On May 30, workers filed a petition with the NLRB seeking an election to win union recognition as the “Palermo’s Workers Union.” In a meeting that day with workers and their supporters, the company announced that the window for reverifying work authorization would be reduced to 10 days. The next day, more workers went on strike, and a union attorney filed the first NLRB charges of illegal anti-union tactics against Palermo’s.
Palermo’s immigration enforcement tactic was stymied on June 7th, when U.S. Immigrations and Customs Enforcement (ICE) announced it would suspend any crackdown on enforcement at the plant to avoid tainting the union election. Despite ICE’s unprecedented hands-off notice, Palermo issued terminations letters to 75 workers the very next day. The workers then filed further charges with the NLRB, citing illegal termination and intimidation of workers to sway the union election.
The ballot was originally scheduled by the NLRB for July 6th. The United Food and Commercial Workers (UFCW) attempted to get on the ballot alongside the United Steelworkers, who have been assisting with the organizing process. The UFCW intervention postponed the vote until July 27th, but the more recent NLRB charges alleging illegal worker firing and intimidation have postponed the union election indefinitely. The labor board is expected to issue a decision on Palermo’s anti-union tactics in late-August, and the delays may affect workers’ chances for a fair election (an agreement providing striking workers a vote in the union election is now void).
Unions are increasingly prioritizing immigrant workers groups for unionization, and companies like Palermo’s have gotten the message, saying that they will ask hardworking immigrants to “show their papers” if they want a union. Palermo’s, a company with a Horatio Alger-esque, “immigrants done good” origin story, claims that their hands are tied, and they are simply trying to maintain a legal workforce. Speaking of the company’s contradictory firings in response to the ICE’s blind eye, Palermo marketing director Chris Dresselhuys balks (or pretends to), saying, “Without any sort of clarity, what’s a little company like us supposed to do?” (Never mind the fact that ICE clearly stated they would suspend investigation until the union election ran its course).
Christine Neumann-Ortiz, executive director of Voces de La Frontera, an immigrant labor group working with Palermos’ workers states: ”This wasn’t really about immigration enforcement — it’s all about union-busting.”
In response to the strike and Palermo’s fierce opposition to the union, workers and their allies are pushing for a national boycott. Last Sunday, workers and students rallied at a Milwaukee Costco, the big-box retailer responsible for the bulk of Palermo’s sales. The call for a boycott was echoed by AFL-CIO President Richard Trumka, who said, “We want Costco to suspend their purchase of Palermo’s products until there’s a resolution to this conflict, [and] initiate an audit to identify changes needed to bring Palermo’s into compliance with Costco’s Supplier Code of Conduct.”
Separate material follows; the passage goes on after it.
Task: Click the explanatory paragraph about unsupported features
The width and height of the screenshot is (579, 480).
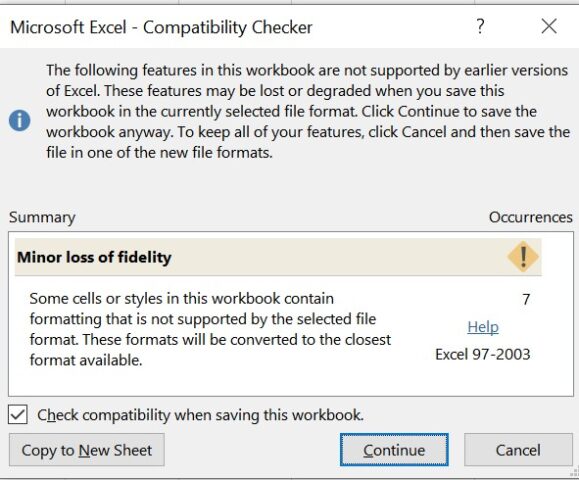Action: (x=308, y=111)
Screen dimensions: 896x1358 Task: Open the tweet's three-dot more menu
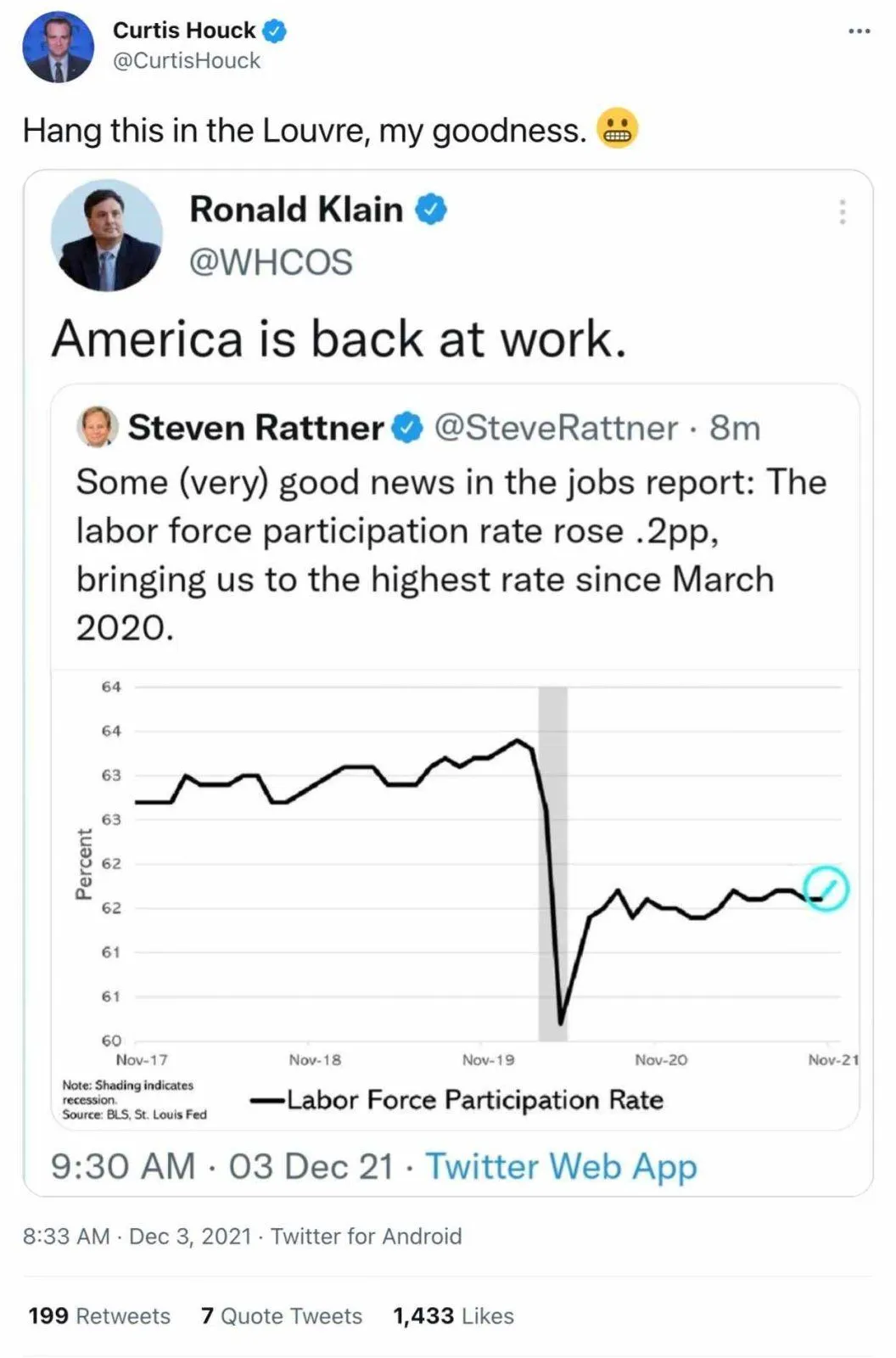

The striking workers remain unified for better conditions. Esperanza Garza, a production line worker on strike, told the New York Times that she earns just $9.30 an hour after 10 years of service, and Jorge Becker, a member of the Palermo Workers’ Union Organizing Committee, speaks of the need for a Palermo’s Workers Union in an editorial for the Milwaukee Journal-Sentinel:
Many workers at Palermo make little more than minimum wage, have no paid sick days and simply want respect, dignity and safety at work. Most of us are veteran Palermo employees. We never would have risked our jobs and incomes if the company were treating us fairly.